*Your objective:*
Omitting every picture, copy the lines from the one that contains "You are a computer-use" through the last line of the records below, exactly and with nothing added.

*Input data:*
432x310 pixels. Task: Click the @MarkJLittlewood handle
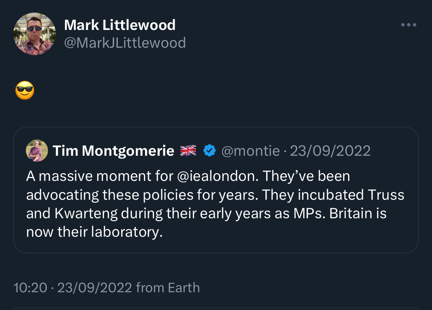[x=125, y=43]
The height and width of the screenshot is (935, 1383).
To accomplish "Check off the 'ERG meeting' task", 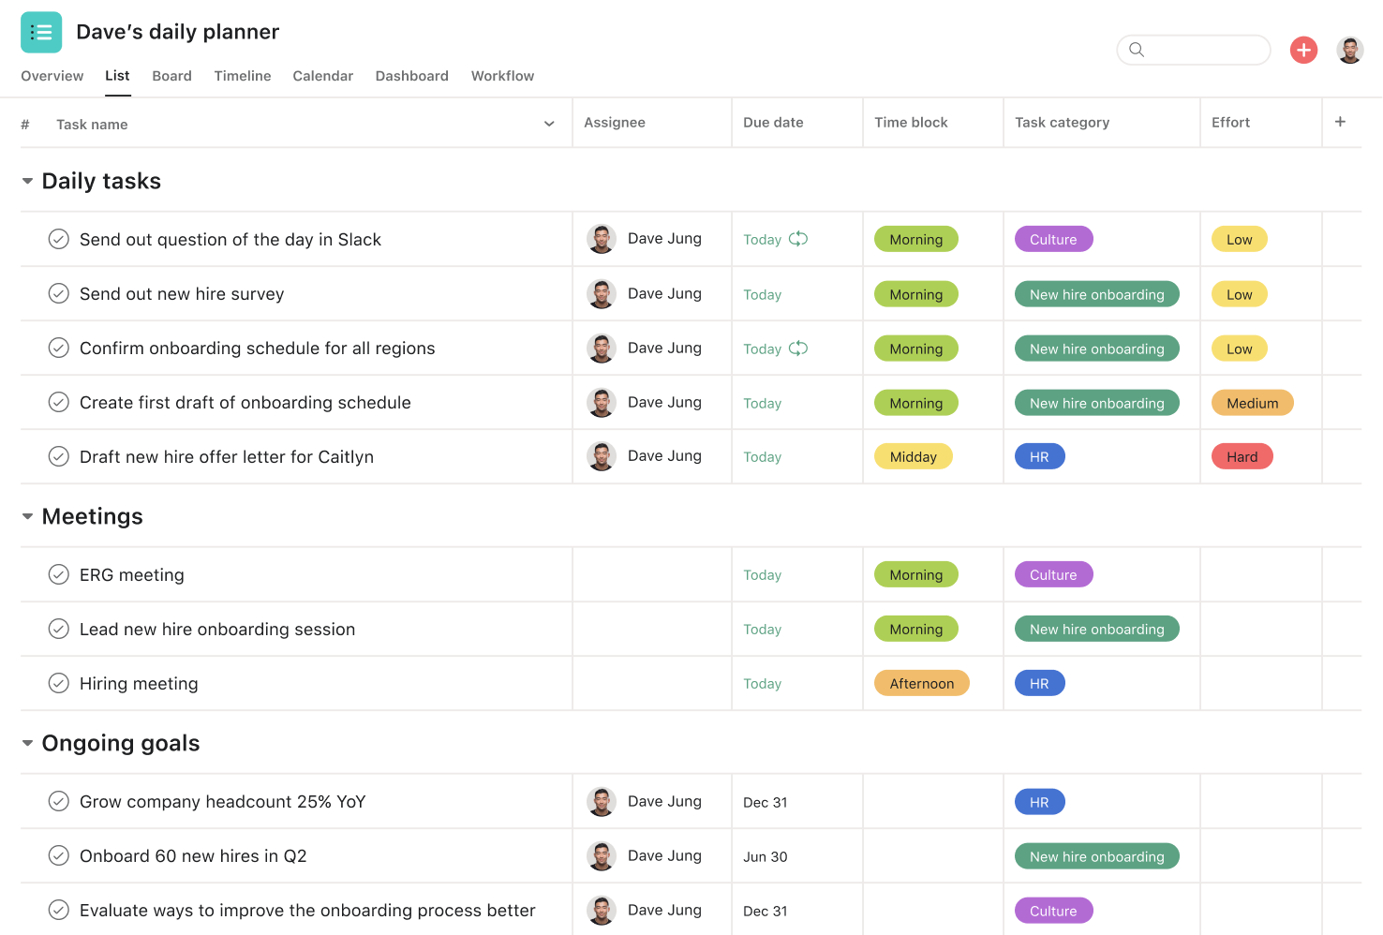I will tap(58, 574).
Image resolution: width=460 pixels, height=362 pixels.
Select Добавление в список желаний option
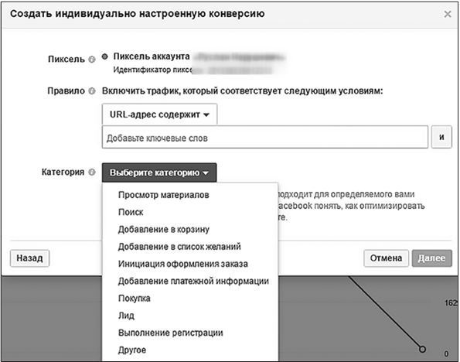(179, 247)
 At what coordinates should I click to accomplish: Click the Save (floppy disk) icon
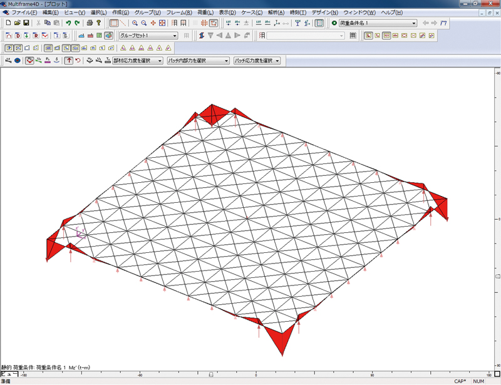pos(26,23)
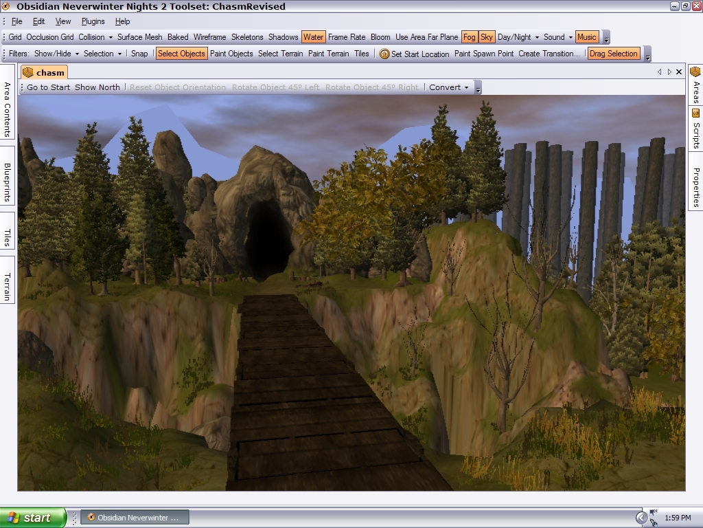This screenshot has width=703, height=528.
Task: Disable the Fog rendering toggle
Action: (x=469, y=37)
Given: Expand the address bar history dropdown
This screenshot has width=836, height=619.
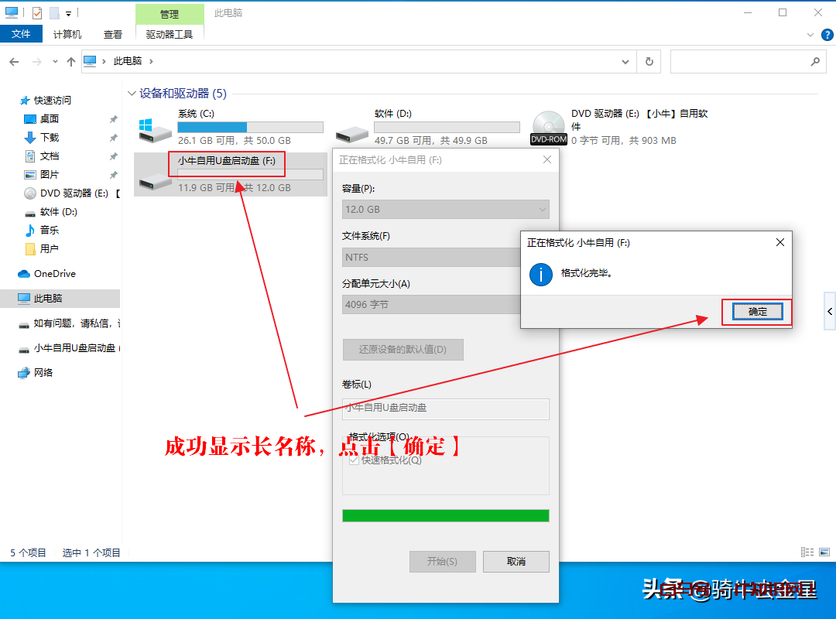Looking at the screenshot, I should pyautogui.click(x=625, y=61).
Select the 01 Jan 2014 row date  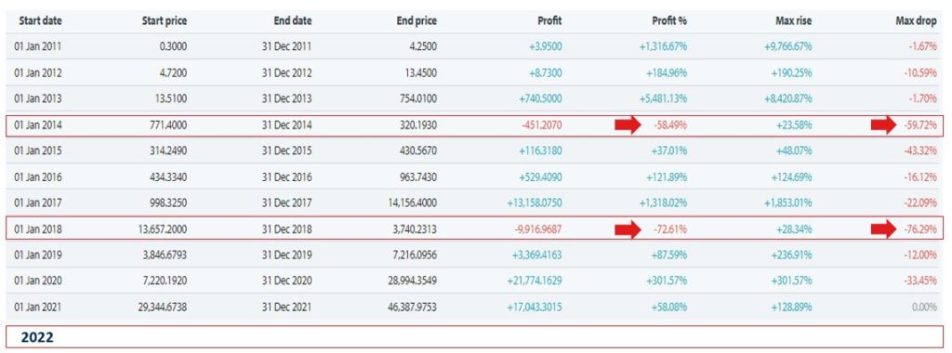click(37, 125)
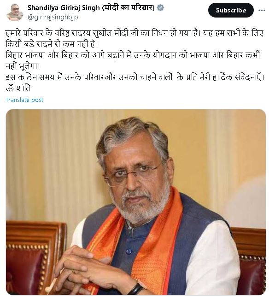Click the ॐ शांति closing line

pos(18,89)
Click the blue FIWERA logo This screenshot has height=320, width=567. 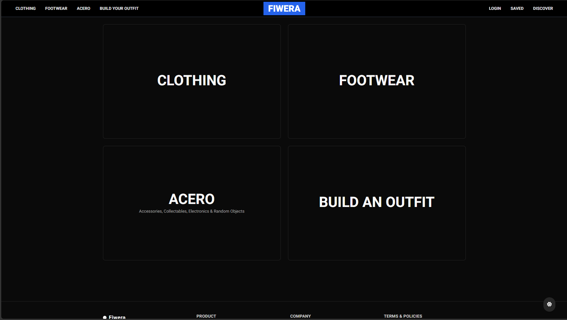coord(284,9)
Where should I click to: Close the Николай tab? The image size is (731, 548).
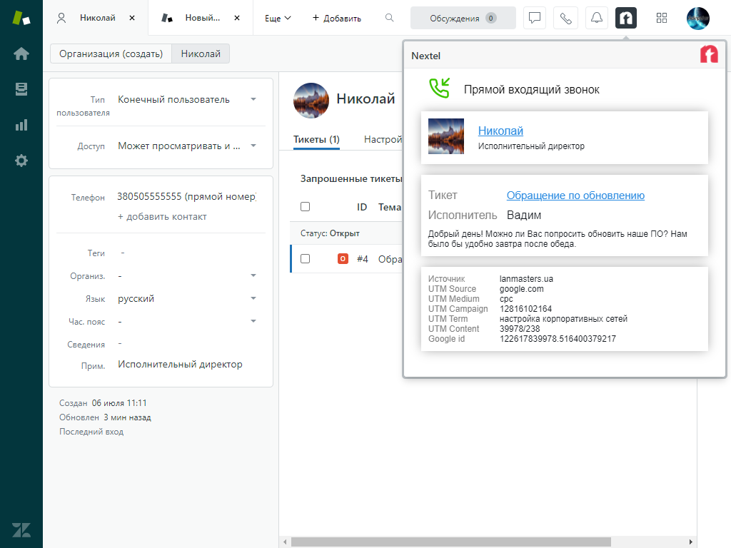tap(132, 18)
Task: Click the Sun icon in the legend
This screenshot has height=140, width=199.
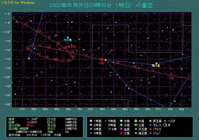Action: point(121,121)
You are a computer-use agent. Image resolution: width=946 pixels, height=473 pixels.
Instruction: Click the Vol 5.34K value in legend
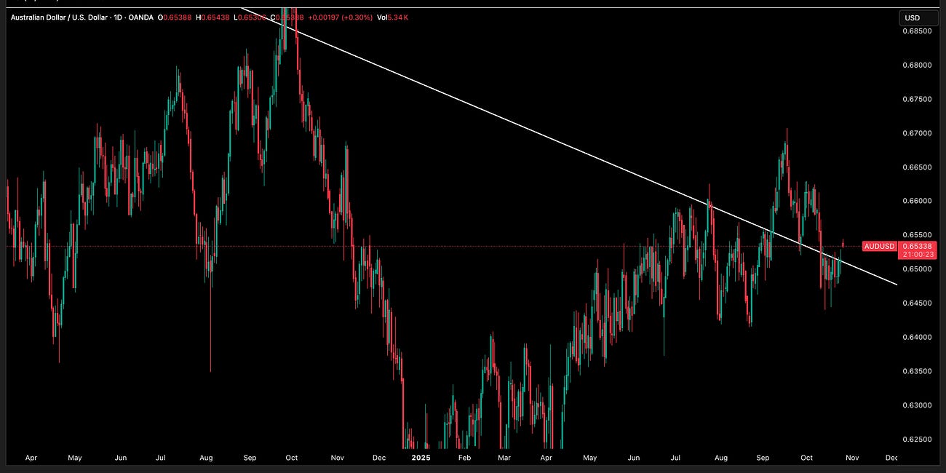pos(399,16)
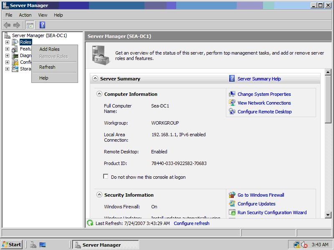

*Task output:*
You are a computer-use agent. Image resolution: width=946 pixels, height=473 pixels.
Instruction: Click the Vol 5.34K value in legend
pos(399,16)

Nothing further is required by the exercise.